R. Wyrzykowski et al. (Eds.): PPAM 2015, Part II, LNCS 9574, pp. 133-142, 2016.

DOI: 10.1007/978-3-319-32152-3\_13

## 2 Background

A considered approach uses the dependence analysis proposed by Pugh and Wonnacott [16] where dependences are represented by dependence relations. Dependences of a loop nest are described by dependence relations with constraints presented by means of the Presburger arithmetic.

A dependence relation is a tuple relation of the form  $[input \ list] \rightarrow [output \ list]$ : formula, where input list and output list are the lists of variables and/or expressions used to describe input and output tuples and formula describes the constraints imposed upon input list and output list and it is a Presburger formula built of constraints represented with algebraic expressions and using logical and existential operators. A dependence relation is a mathematical representation of a data dependence graph whose vertices correspond to loop statement instances while edges connect dependent instances. The input and output tuples of a relation represent dependence sources and destinations, respectively; the relation constraints point out instances which are dependent.

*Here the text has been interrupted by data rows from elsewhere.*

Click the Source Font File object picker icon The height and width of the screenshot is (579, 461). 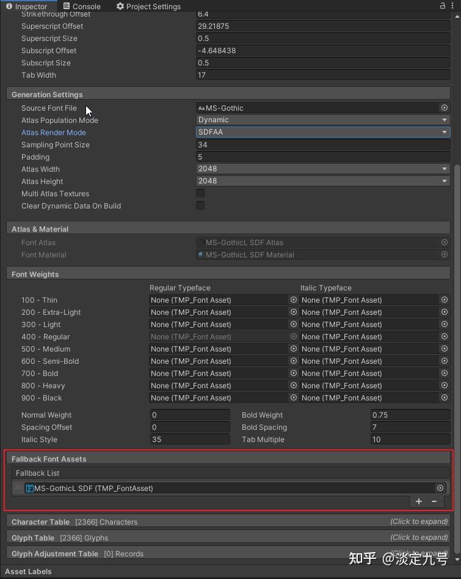[x=445, y=108]
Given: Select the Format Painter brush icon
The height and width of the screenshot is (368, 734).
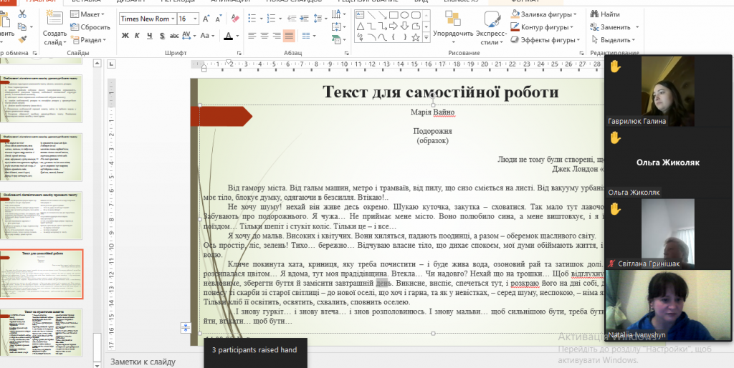Looking at the screenshot, I should (23, 39).
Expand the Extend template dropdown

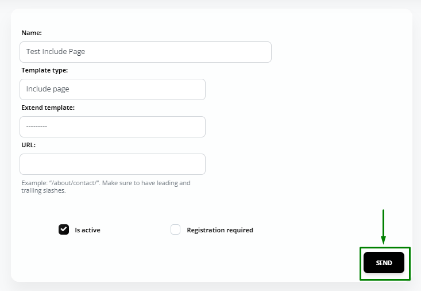[x=113, y=127]
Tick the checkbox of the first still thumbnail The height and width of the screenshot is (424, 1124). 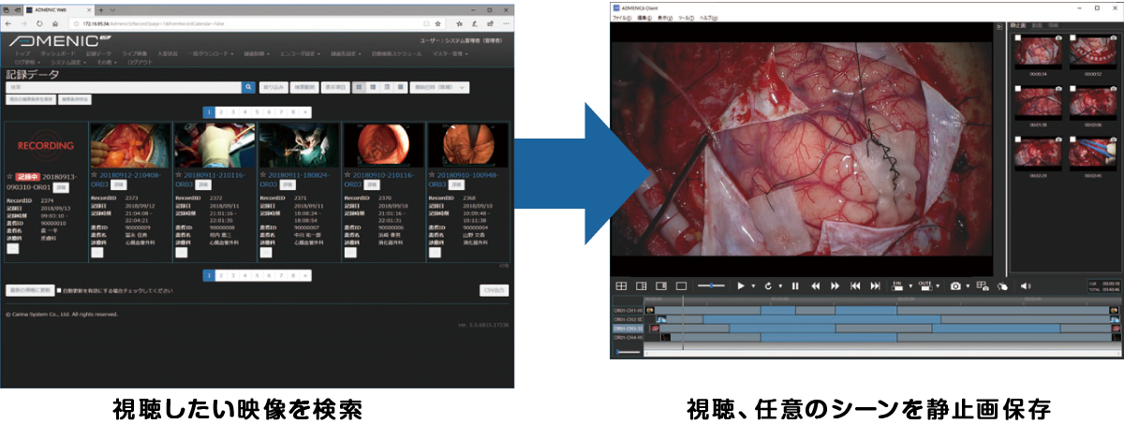1018,38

Standard operations on relations and sets are used, such as intersection  $(\cap)$ , union  $(\cup)$ , difference (-), domain (dom R), range (ran R), relation application  $(S' = R(S) : e' \in S' \text{ iff exists } e \text{ s.t. } e \to e' \in R, e \in S)$ . In detail, the description of these operations is presented in papers [11, 16].

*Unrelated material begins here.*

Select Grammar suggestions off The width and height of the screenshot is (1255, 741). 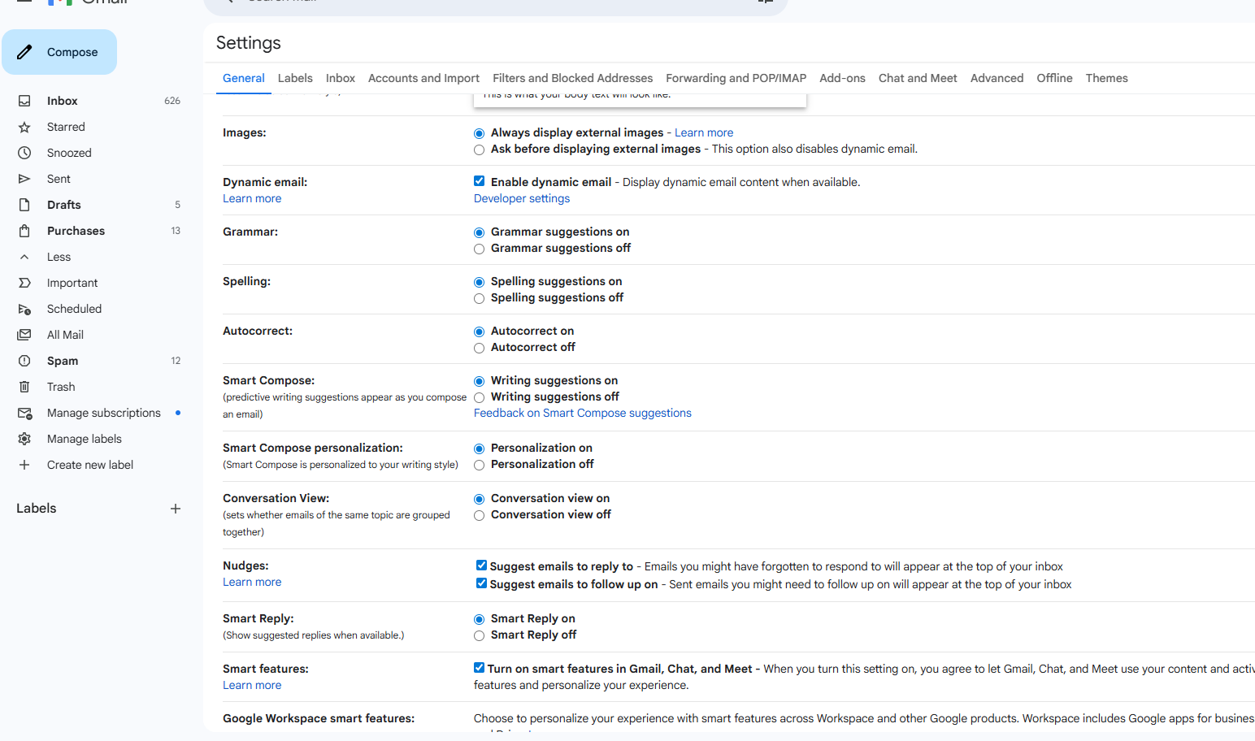tap(480, 249)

The positive transitive closure for a given relation R,  $R^+$ , is defined as follows [11]:  $R^+ = \{e \to e' : e \to e' \in R \lor \exists e''s.t. e \to e'' \in R \land e'' \to e' \in R^+\}$ . It describes which vertices e' in a dependence graph (represented by relation R)

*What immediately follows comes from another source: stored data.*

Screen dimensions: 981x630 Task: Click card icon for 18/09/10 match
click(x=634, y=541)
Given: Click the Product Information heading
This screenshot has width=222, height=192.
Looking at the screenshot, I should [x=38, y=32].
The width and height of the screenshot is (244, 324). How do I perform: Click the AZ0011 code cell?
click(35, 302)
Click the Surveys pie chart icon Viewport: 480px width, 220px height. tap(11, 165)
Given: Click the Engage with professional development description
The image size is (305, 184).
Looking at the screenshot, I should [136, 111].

It describes which vertices e' in a dependence graph (represented by relation R) are connected directly or transitively with vertex e.

Transitive closure,  $R^*$ , is defined as follows [12]:  $R^* = R^+ \cup I$ , where I the identity relation. It describes the same connections in a dependence graph (represented by R) that  $R^+$  does plus connections of each vertex with itself.

The composition of given relations  $R_1 = \{x_1 \rightarrow y_1 | f_1(x_1, y_1)\}$  and  $R_2 = \{x_2 \rightarrow y_2 | f_2(x_2, y_2)\}$ , is defined as follows [11]:  $R_1 \circ R_2 = \{x \rightarrow y | \exists z \ s.t. \ f_1(z, y) \land f_2(x, z)\}.$ 

## 3 Finding Free Scheduling

The algorithm, presented in our paper [5], allows us to generate fine-grained parallel code based on the free schedule representing time partitions; all statement instances of a time partition can be executed in parallel, while partitions are enumerated sequentially. The free schedule function is defined as follows.

**Definition 1** [7,8]. The *free schedule* is the function that assigns discrete time of execution to each loop nest statement instance as soon as its operands are available, that is, it is mapping  $\sigma : LD \to \mathbb{Z}$  such that

$$\sigma(p) = \begin{cases} 0 \text{ if there is no } p_1 \in LD \text{ s.t. } p_1 \to p \\ 1 + max(\sigma(p_1), \sigma(p_2), ..., \sigma(p_n)); p, p_1, p_2, ..., p_n \in LD; \\ p_1 \to p, p_2 \to p, ..., p_n \to p, \end{cases}$$

where  $p, p_1, p_2, ..., p_n$  are loop nest statement instances, LD is the loop nest domain,  $p_1 \rightarrow p, p_2 \rightarrow p, ..., p_n \rightarrow p$  mean that the pairs  $p_1$  and  $p, p_2$  and  $p, ..., p_n$  and p are dependent, p represents the destination while  $p_1, p_2, ..., p_n$  represent the sources of dependences, n is the number of operands of statement instance p (the number of dependences whose destination is statement instance p).

The free schedule is the fastest legal schedule [8]. In paper [5] we presented fine-grained parallelism extraction based on the power k of relation R.

The idea of the algorithm is the following [5]. Given relations  $R_1, R_2, ..., R_m$ , representing all dependences in a loop nest, we first calculate  $R = \bigcup_{i=1}^{m} R_i$  and then  $R^k$ , where  $R^k = \underbrace{R \circ R \circ ... R}_{k}$ , " $\circ$ " is the composition operation. Techniques of calculating the power k of relation R are presented in the following publications [12,17] and they are out of the scope of this paper. Let us only note that given transitive closure  $R^+$ , we can easily convert it to the power k of R,  $R^k$ , and vice versa, for details see [17].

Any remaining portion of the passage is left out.